This place, like the rest of the internet, is dead and overrun with bots. And thus I step away.

Eventual tea farmer. If you are a tea grower, want to grow your own plants or are simply curious, please follow me so we can chat.

I most enjoy loose-leaf, unflavored teas and tisanes. Teabags have their place. Some of my favorite teas have a profound effect on mind and body rather than having a specific flavor profile. Terpene fiend.

Favorite teas generally come from China (all provinces), Taiwan, India (Nilgiri and Manipur). Frequently enjoyed though less sipped are teas from Georgia, Japan, Nepal and Darjeeling. While I’m not actively on the hunt, a goal of mine is to try tea from every country that makes it available to the North American market. This is to gain a vague understanding of how Camellia sinensis performs in different climates. I realize that borders are arbitrary and some countries are huge with many climates and tea-growing regions.

I’m convinced European countries make the best herbal teas.

▶ [INPUT]:
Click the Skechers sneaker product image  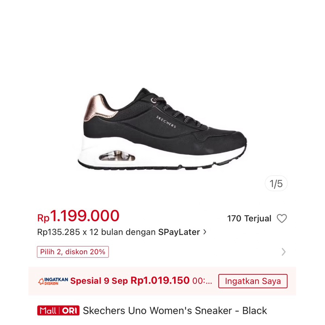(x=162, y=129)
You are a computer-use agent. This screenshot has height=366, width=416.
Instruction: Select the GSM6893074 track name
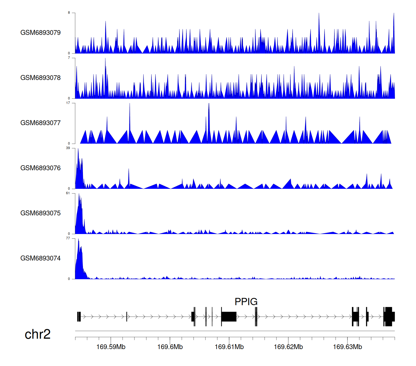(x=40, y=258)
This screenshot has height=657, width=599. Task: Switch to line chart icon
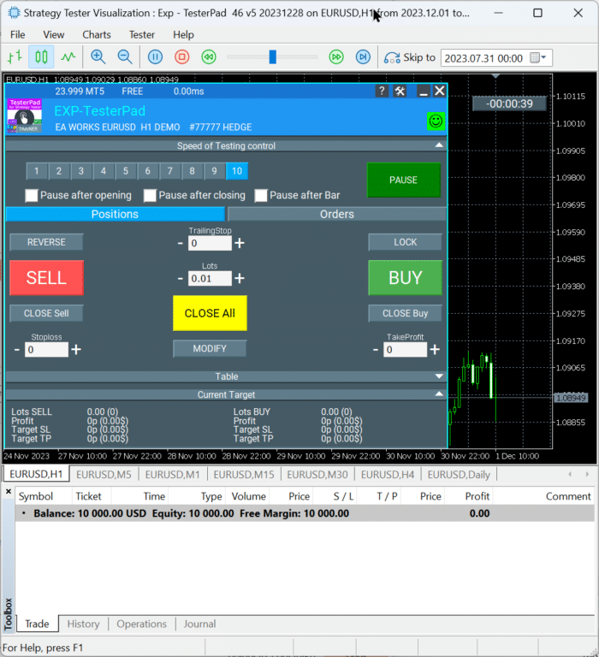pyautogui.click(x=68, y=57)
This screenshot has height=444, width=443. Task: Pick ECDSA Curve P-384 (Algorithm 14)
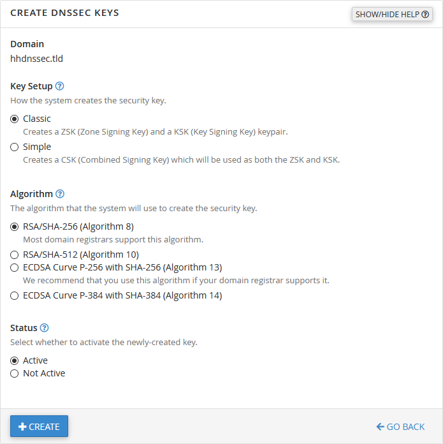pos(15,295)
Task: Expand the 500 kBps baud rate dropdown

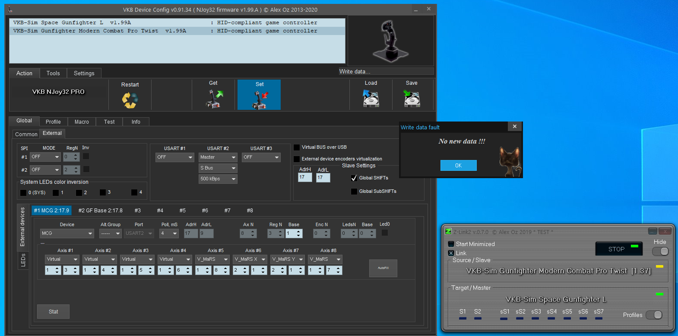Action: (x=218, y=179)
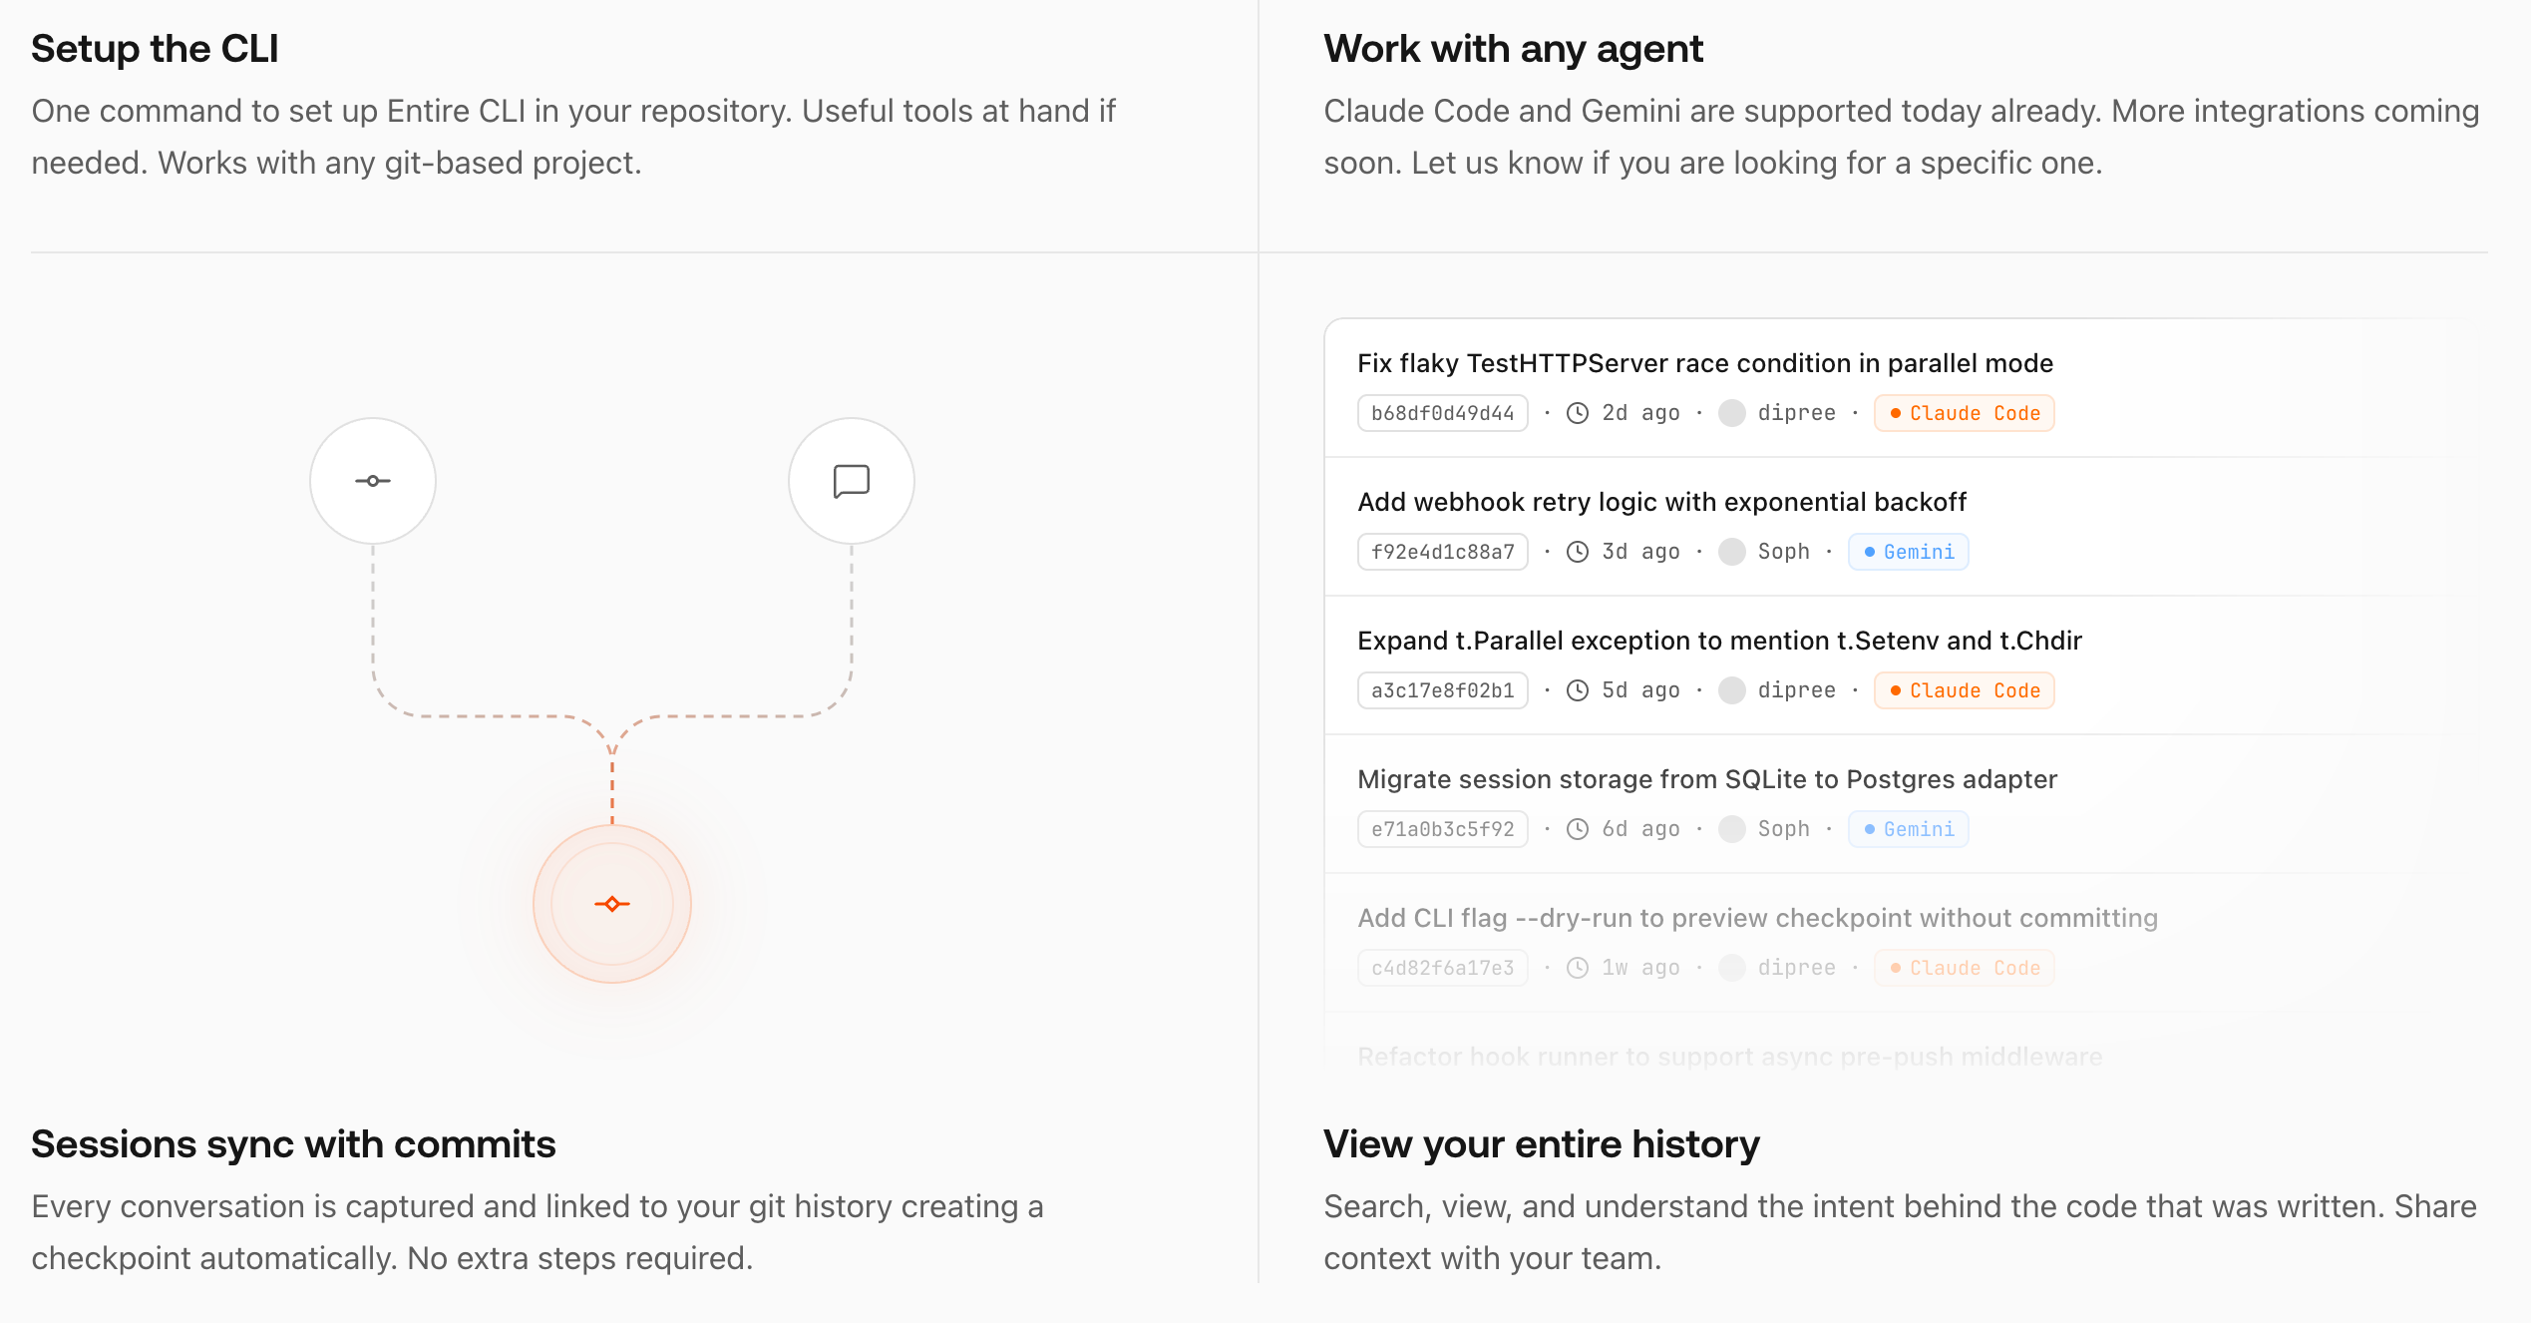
--
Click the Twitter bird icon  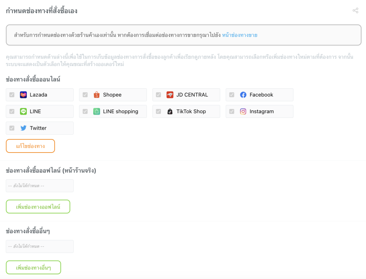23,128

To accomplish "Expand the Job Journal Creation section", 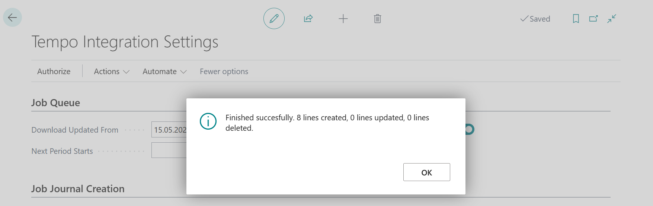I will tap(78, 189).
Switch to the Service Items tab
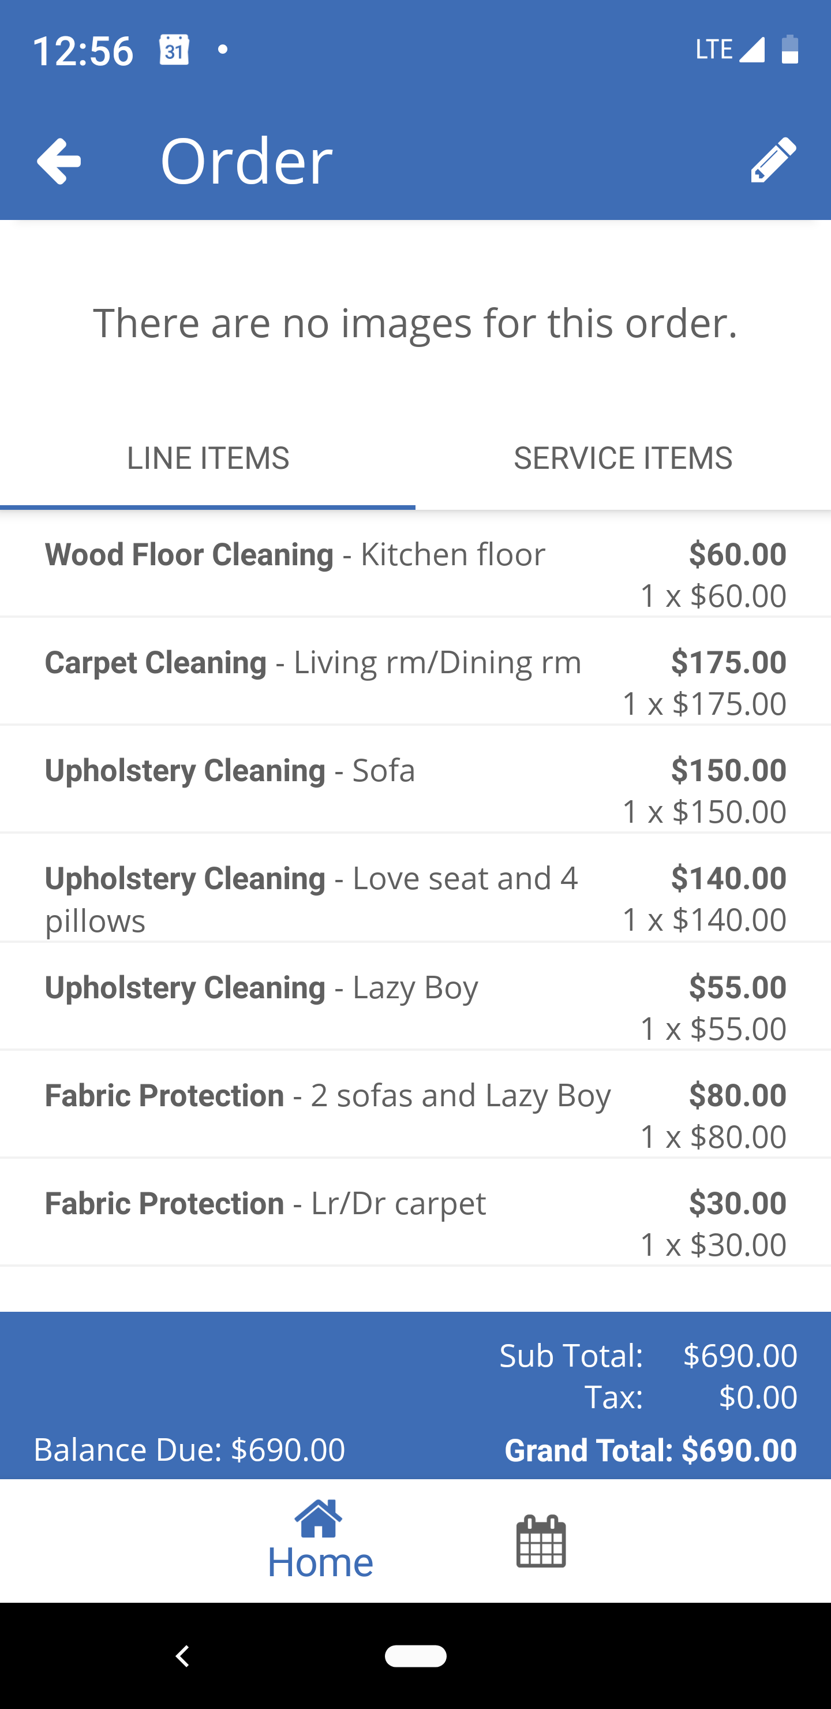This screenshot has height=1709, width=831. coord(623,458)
...
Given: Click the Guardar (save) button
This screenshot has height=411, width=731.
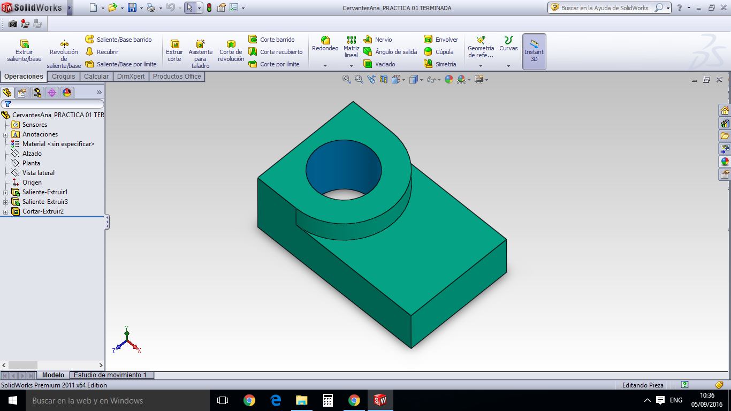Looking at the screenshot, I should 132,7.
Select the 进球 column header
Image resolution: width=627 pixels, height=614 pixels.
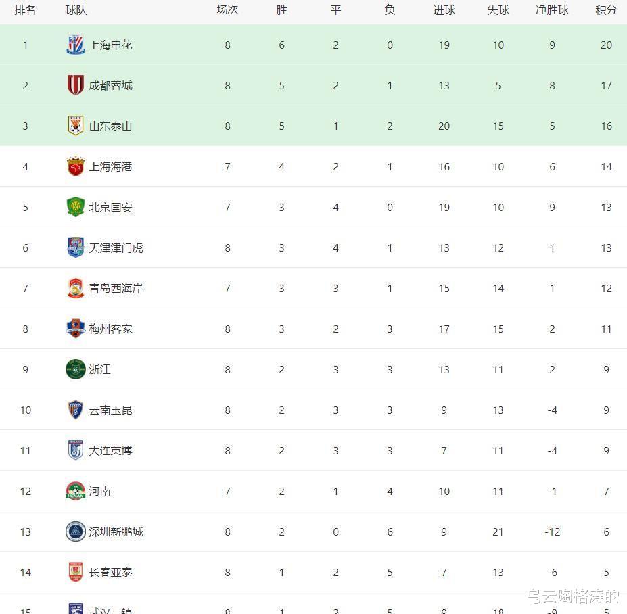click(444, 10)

▶ [TASKS FOR THIS EXERCISE]:
a) From the passage about tea, extract the part that begins with the words "I most enjoy" and ends with "profile. Terpene fiend.", copying it word for word.
b) Convert the records, starting at the line containing "This screenshot has height=657, width=599." and ending at the line containing "Action: (x=218, y=179)", into a JSON list of strings, one string per line with blank lines skipped. Include both of those lines, and leave the pictures out of the answer.

▶ [ANSWERS FOR THE TASKS]:
a)
I most enjoy loose-leaf, unflavored teas and tisanes. Teabags have their place. Some of my favorite teas have a profound effect on mind and body rather than having a specific flavor profile. Terpene fiend.

b)
[
  "This screenshot has height=657, width=599. Task: Switch to line chart icon",
  "pyautogui.click(x=68, y=57)",
  "This screenshot has height=444, width=443. Task: Pick ECDSA Curve P-384 (Algorithm 14)",
  "pos(15,295)",
  "Task: Expand the 500 kBps baud rate dropdown",
  "Action: (x=218, y=179)"
]